A faithful copy of every entry, with the pictures removed, is what is needed here.

START Recorded data

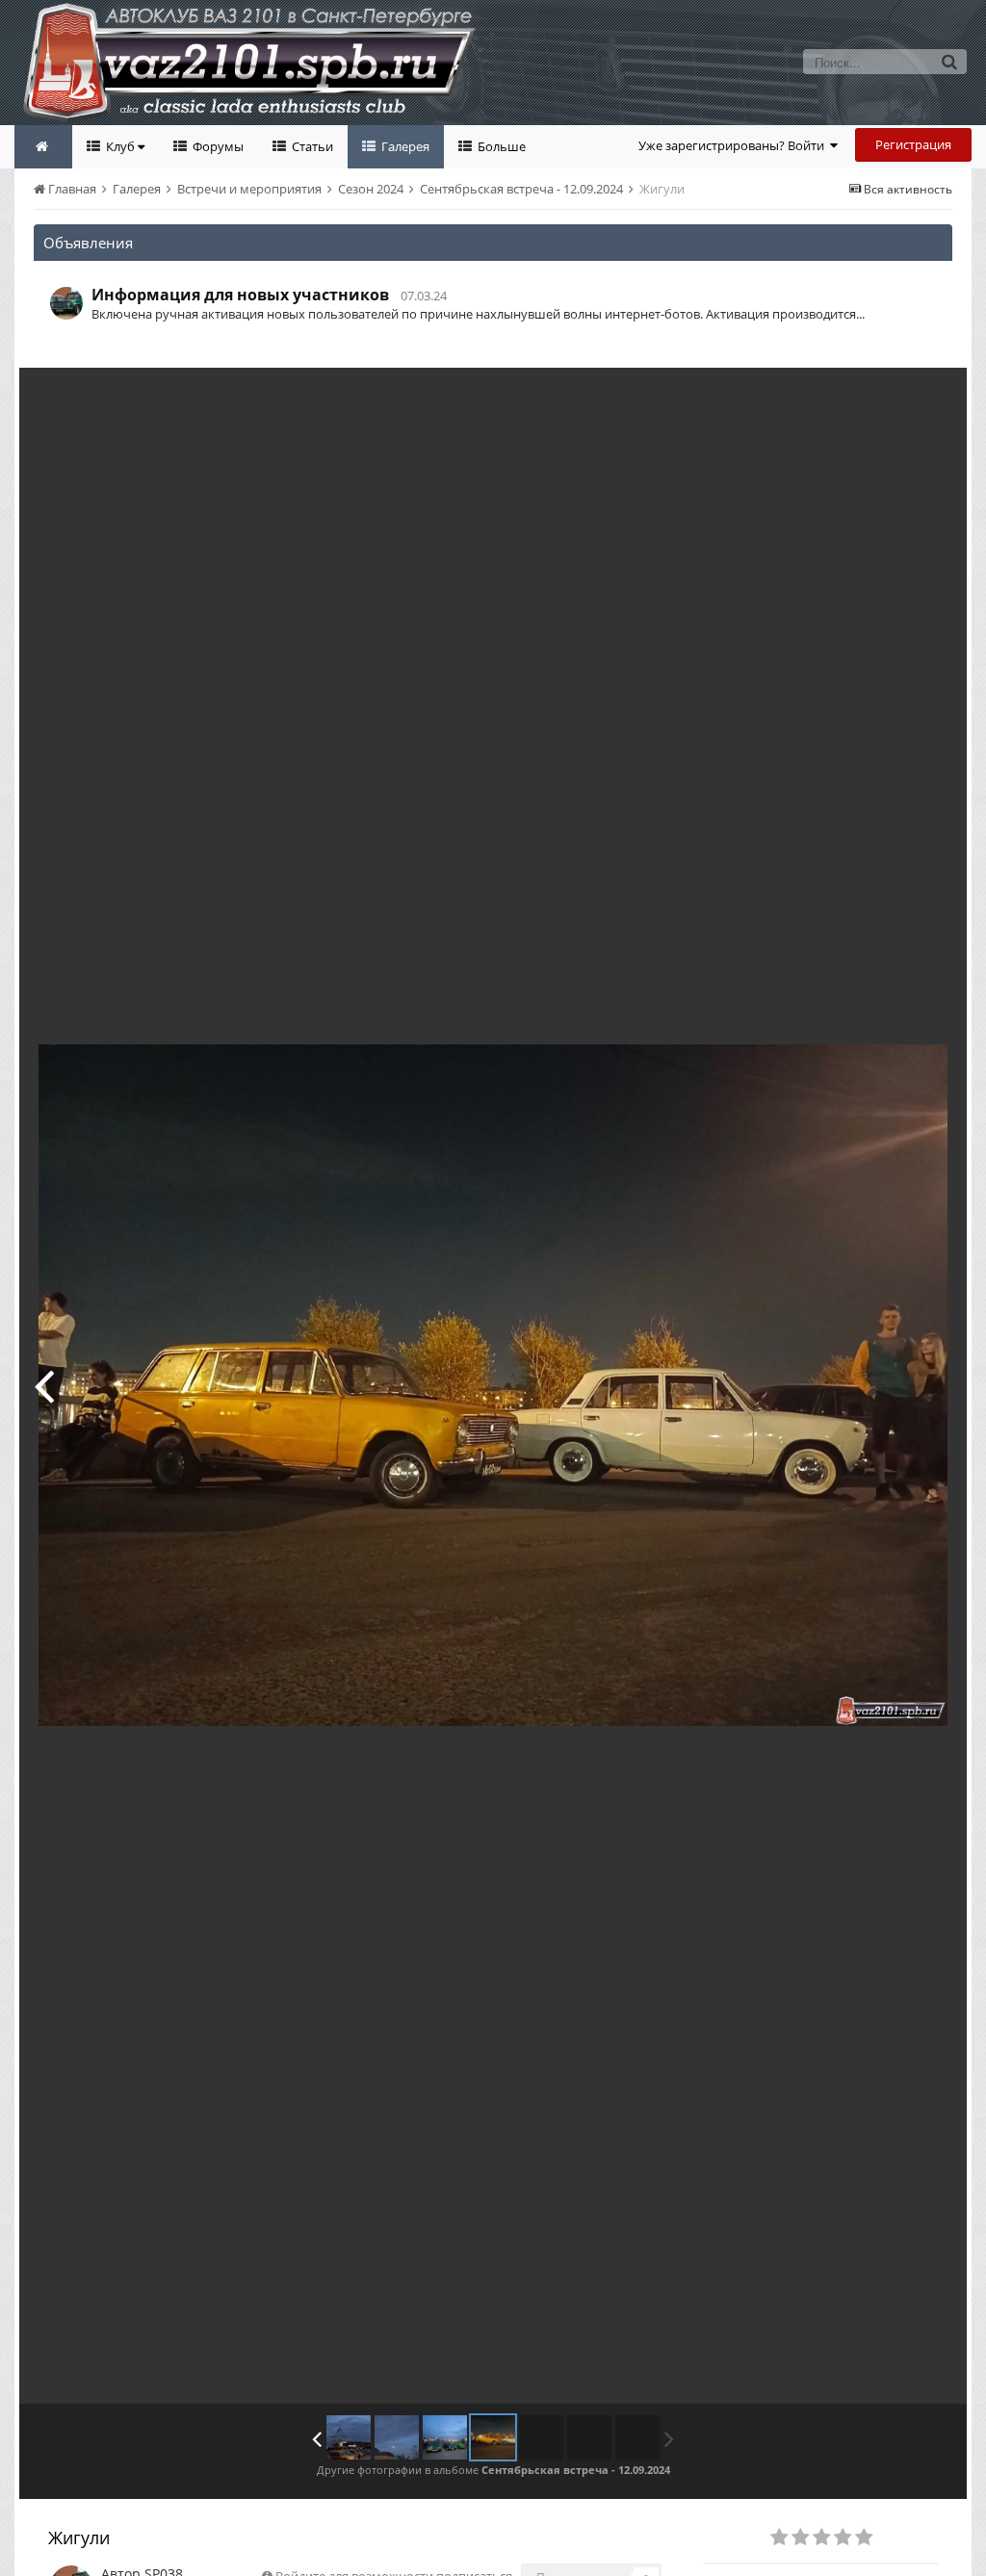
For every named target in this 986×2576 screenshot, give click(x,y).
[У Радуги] (43, 1385)
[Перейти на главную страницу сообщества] (43, 146)
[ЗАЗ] (348, 2437)
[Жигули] (397, 2437)
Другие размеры (842, 396)
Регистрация (913, 144)
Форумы (217, 146)
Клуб (120, 146)
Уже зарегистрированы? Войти (734, 145)
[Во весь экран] (932, 396)
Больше (500, 146)
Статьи (311, 146)
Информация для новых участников (240, 294)
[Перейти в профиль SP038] (66, 303)
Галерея (403, 146)
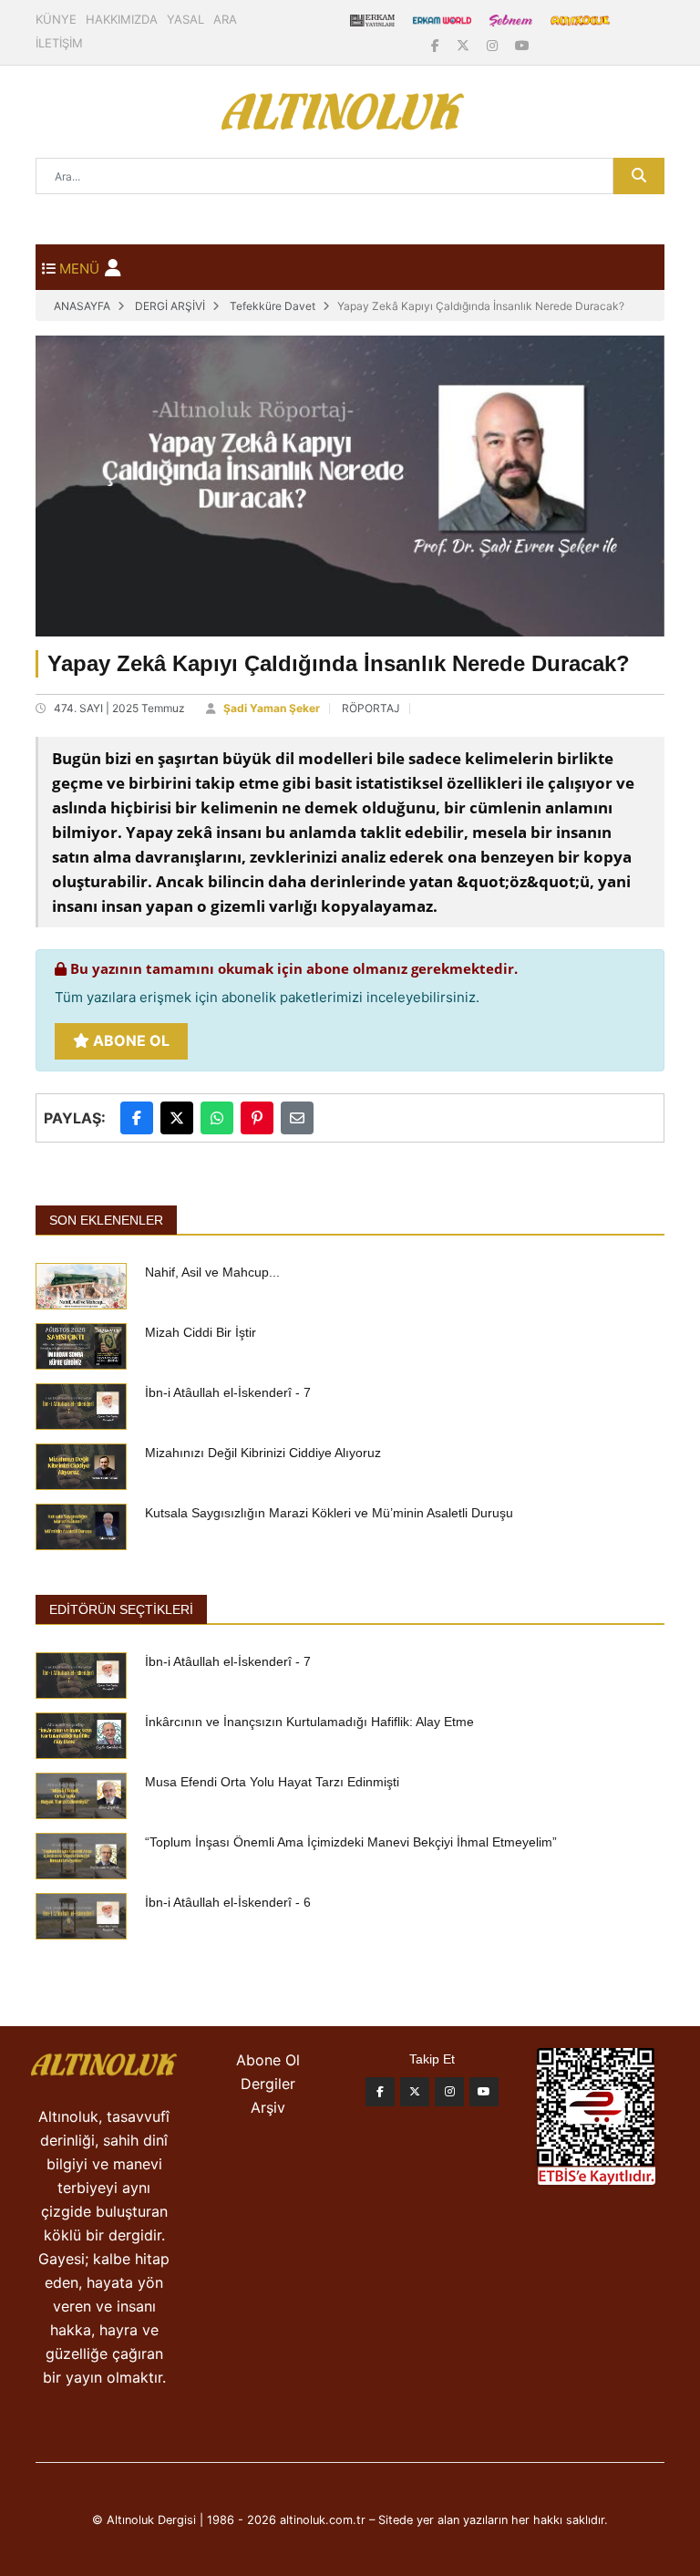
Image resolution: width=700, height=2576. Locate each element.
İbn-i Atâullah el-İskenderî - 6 (228, 1902)
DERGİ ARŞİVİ (170, 306)
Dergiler (268, 2083)
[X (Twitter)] (465, 45)
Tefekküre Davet (272, 306)
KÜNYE (56, 19)
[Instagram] (494, 45)
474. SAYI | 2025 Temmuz (119, 708)
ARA (225, 19)
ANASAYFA (82, 306)
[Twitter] (414, 2091)
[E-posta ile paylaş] (297, 1118)
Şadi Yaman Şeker (271, 708)
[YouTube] (522, 45)
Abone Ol (129, 1040)
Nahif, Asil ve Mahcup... (212, 1272)
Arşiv (268, 2107)
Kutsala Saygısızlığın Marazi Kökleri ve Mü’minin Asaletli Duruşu (329, 1512)
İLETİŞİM (59, 43)
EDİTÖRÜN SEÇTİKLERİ (121, 1609)
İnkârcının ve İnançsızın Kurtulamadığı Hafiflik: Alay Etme (309, 1721)
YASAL (185, 19)
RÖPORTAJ (371, 708)
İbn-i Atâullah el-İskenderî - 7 (228, 1392)
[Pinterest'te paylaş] (257, 1118)
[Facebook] (437, 45)
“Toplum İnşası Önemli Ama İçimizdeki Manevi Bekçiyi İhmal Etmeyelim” (351, 1842)
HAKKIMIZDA (122, 19)
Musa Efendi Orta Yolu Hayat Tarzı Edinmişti (272, 1781)
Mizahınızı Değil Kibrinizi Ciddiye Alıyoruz (263, 1452)
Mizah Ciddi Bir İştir (200, 1332)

END Recorded data

### Solved problem:
For every named target in this 986×2576 screenshot, give click(x,y).
[У Радуги] (43, 1385)
[Перейти на главную страницу сообщества] (43, 146)
[ЗАЗ] (348, 2437)
[Жигули] (397, 2437)
Другие размеры (842, 396)
Регистрация (913, 144)
Форумы (217, 146)
Клуб (120, 146)
Уже зарегистрированы? Войти (734, 145)
[Во весь экран] (932, 396)
Больше (500, 146)
Статьи (311, 146)
Информация для новых участников (240, 294)
[Перейти в профиль SP038] (66, 303)
Галерея (403, 146)
Image resolution: width=700, height=2576. Locate each element.
İbn-i Atâullah el-İskenderî - 6 (228, 1902)
DERGİ ARŞİVİ (170, 306)
Dergiler (268, 2083)
[X (Twitter)] (465, 45)
Tefekküre Davet (272, 306)
KÜNYE (56, 19)
[Instagram] (494, 45)
474. SAYI | 2025 Temmuz (119, 708)
ARA (225, 19)
ANASAYFA (82, 306)
[Twitter] (414, 2091)
[E-posta ile paylaş] (297, 1118)
Şadi Yaman Şeker (271, 708)
[YouTube] (522, 45)
Abone Ol (129, 1040)
Nahif, Asil ve Mahcup... (212, 1272)
Arşiv (268, 2107)
Kutsala Saygısızlığın Marazi Kökleri ve Mü’minin Asaletli Duruşu (329, 1512)
İLETİŞİM (59, 43)
EDİTÖRÜN SEÇTİKLERİ (121, 1609)
İnkârcının ve İnançsızın Kurtulamadığı Hafiflik: Alay Etme (309, 1721)
YASAL (185, 19)
RÖPORTAJ (371, 708)
İbn-i Atâullah el-İskenderî - 7 (228, 1392)
[Pinterest'te paylaş] (257, 1118)
[Facebook] (437, 45)
“Toplum İnşası Önemli Ama İçimizdeki Manevi Bekçiyi İhmal Etmeyelim” (351, 1842)
HAKKIMIZDA (122, 19)
Musa Efendi Orta Yolu Hayat Tarzı Edinmişti (272, 1781)
Mizahınızı Değil Kibrinizi Ciddiye Alıyoruz (263, 1452)
Mizah Ciddi Bir İştir (200, 1332)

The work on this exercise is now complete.